MoS2 could meet the need for electronic materials which resist high temperature
The number of applications requiring electronic devices which can resist high temperatures is growing and some, such as turbines and down hole sensing, need devices which can operate at temperatures of more than 200°C.
A team of researchers from the University of California, Riverside and Rensselaer Polytechnic Institute have discovered that molybdenum disulphide (MoS2) may be suitable for thin-film transistors for such extreme temperature applications.
"Our study shows that MoS2 thin film transistors remain functional to temperatures of at least 500K [220°C]," said Professor Alexander Balandin from UC-Riverside. "The transistors also demonstrate stable operation after two months of ageing."
Using standard lithography techniques, Prof Balandin's team built MoS2 transistors on silicon substrates.

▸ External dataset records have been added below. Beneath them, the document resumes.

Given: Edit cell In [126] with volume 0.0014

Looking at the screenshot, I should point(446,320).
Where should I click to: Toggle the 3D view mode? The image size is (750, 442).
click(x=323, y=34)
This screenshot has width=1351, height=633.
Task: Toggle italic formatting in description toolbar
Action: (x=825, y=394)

Some had a few layer, whilst others had up to 18 layers. The relatively thick films were more thermally stable and demonstrated a higher mobility at elevated temperatures, according to Prof Balandin.
By conducting direct current measurement, researchers studied the current-voltage characteristics or functional performance of the fabricated transistor at temperatures from 300K to 500K. They found the device performed differently, but remained functional as temperature increased.
"Mobility and threshold voltage decreased with temperature," Prof Balandin said.
Prof Balandin also noted: "Single layer MoS2 shows a band gap of 1.9eV, larger than that of silicon and gallium arsenide, and this is beneficial for the proposed application."